→ **What is being asked**
Your response should be the complete set of records, reproduced exactly.

(Stored records)
───
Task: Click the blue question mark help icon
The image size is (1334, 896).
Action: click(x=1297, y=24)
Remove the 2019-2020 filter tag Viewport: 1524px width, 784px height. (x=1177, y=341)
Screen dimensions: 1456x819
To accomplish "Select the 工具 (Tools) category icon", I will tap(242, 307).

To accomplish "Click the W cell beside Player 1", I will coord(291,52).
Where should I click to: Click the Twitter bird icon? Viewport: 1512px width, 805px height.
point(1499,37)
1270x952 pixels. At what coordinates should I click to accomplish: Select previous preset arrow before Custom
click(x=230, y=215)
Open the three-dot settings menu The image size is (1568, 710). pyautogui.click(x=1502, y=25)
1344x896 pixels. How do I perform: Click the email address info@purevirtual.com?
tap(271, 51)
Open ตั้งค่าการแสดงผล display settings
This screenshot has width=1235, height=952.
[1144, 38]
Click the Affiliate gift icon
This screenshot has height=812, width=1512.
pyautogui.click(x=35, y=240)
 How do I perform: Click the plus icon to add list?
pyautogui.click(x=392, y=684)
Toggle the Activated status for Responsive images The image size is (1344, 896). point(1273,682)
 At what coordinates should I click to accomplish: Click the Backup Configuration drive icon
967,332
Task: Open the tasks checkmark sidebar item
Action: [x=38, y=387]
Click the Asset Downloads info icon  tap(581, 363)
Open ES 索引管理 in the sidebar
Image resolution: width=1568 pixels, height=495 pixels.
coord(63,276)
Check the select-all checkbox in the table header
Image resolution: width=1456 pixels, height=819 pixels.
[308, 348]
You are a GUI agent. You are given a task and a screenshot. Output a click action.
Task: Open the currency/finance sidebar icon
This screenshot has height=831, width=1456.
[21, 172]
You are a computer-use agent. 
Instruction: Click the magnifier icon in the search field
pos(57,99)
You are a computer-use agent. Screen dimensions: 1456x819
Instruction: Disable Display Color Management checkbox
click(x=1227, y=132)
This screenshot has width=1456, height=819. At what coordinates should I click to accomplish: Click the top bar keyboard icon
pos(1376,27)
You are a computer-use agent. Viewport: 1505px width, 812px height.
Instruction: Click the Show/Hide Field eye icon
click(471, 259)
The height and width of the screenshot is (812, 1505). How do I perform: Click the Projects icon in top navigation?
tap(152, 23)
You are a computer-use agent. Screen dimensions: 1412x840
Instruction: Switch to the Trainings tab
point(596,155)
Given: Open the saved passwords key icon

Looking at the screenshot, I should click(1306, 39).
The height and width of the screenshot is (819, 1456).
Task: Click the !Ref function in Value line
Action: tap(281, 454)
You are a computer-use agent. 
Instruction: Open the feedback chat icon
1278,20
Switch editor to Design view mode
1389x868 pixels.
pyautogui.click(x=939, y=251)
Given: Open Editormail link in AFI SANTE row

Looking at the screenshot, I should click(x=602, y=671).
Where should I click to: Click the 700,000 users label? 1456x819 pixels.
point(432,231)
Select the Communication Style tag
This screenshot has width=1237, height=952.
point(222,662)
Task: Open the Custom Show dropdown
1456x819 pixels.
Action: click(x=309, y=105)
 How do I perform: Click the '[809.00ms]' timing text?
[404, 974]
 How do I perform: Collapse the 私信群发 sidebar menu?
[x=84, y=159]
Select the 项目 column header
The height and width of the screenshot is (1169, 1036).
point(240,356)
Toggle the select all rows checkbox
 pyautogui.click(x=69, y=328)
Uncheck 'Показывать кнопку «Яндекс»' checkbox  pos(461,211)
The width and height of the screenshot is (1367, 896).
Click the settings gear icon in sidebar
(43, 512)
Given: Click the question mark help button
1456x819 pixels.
───
→ **Response for this exercise**
Task: Click the blue question mark help icon
The image size is (1334, 896).
Action: click(x=1297, y=24)
Remove the 2019-2020 filter tag Viewport: 1524px width, 784px height. (x=1177, y=341)
Screen dimensions: 1456x819
To accomplish "Select the 工具 (Tools) category icon", I will tap(242, 307).

To accomplish "Click the W cell beside Player 1", I will coord(291,52).
Where should I click to: Click the Twitter bird icon? Viewport: 1512px width, 805px height.
point(1499,37)
1270x952 pixels. At what coordinates should I click to accomplish: Select previous preset arrow before Custom
click(x=230, y=215)
Open the three-dot settings menu The image size is (1568, 710). pyautogui.click(x=1502, y=25)
1344x896 pixels. How do I perform: Click the email address info@purevirtual.com?
tap(271, 51)
Open ตั้งค่าการแสดงผล display settings
This screenshot has width=1235, height=952.
[1144, 38]
Click the Affiliate gift icon
This screenshot has height=812, width=1512.
pyautogui.click(x=35, y=240)
 How do I perform: Click the plus icon to add list?
pyautogui.click(x=392, y=684)
Toggle the Activated status for Responsive images The image size is (1344, 896). point(1273,682)
 At what coordinates should I click to accomplish: Click the Backup Configuration drive icon
967,332
Task: Open the tasks checkmark sidebar item
Action: [x=38, y=387]
Click the Asset Downloads info icon  tap(581, 363)
Open ES 索引管理 in the sidebar
Image resolution: width=1568 pixels, height=495 pixels.
coord(63,276)
Check the select-all checkbox in the table header
Image resolution: width=1456 pixels, height=819 pixels.
[308, 348]
You are a GUI agent. You are given a task and a screenshot. Output a click action.
Task: Open the currency/finance sidebar icon
This screenshot has height=831, width=1456.
[21, 172]
You are a computer-use agent. 
Instruction: Click the magnifier icon in the search field
pos(57,99)
You are a computer-use agent. Screen dimensions: 1456x819
Instruction: Disable Display Color Management checkbox
click(x=1227, y=132)
This screenshot has width=1456, height=819. At what coordinates should I click to accomplish: Click the top bar keyboard icon
pos(1376,27)
You are a computer-use agent. Viewport: 1505px width, 812px height.
Instruction: Click the Show/Hide Field eye icon
click(471, 259)
The height and width of the screenshot is (812, 1505). How do I perform: Click the Projects icon in top navigation?
tap(152, 23)
You are a computer-use agent. Screen dimensions: 1412x840
Instruction: Switch to the Trainings tab
point(596,155)
Given: Open the saved passwords key icon

Looking at the screenshot, I should click(1306, 39).
The height and width of the screenshot is (819, 1456).
Task: Click the !Ref function in Value line
Action: tap(281, 454)
You are a computer-use agent. 
Instruction: Open the feedback chat icon
1278,20
Switch editor to Design view mode
1389x868 pixels.
pyautogui.click(x=939, y=251)
Given: Open Editormail link in AFI SANTE row

Looking at the screenshot, I should click(x=602, y=671).
Where should I click to: Click the 700,000 users label? 1456x819 pixels.
point(432,231)
Select the Communication Style tag
This screenshot has width=1237, height=952.
point(222,662)
Task: Open the Custom Show dropdown
1456x819 pixels.
Action: click(x=309, y=105)
 How do I perform: Click the '[809.00ms]' timing text?
[404, 974]
 How do I perform: Collapse the 私信群发 sidebar menu?
[x=84, y=159]
Select the 项目 column header
The height and width of the screenshot is (1169, 1036).
point(240,356)
Toggle the select all rows checkbox
 pyautogui.click(x=69, y=328)
Uncheck 'Показывать кнопку «Яндекс»' checkbox  pos(461,211)
The width and height of the screenshot is (1367, 896).
Click the settings gear icon in sidebar
(43, 512)
Given: Click the question mark help button
1456x819 pixels.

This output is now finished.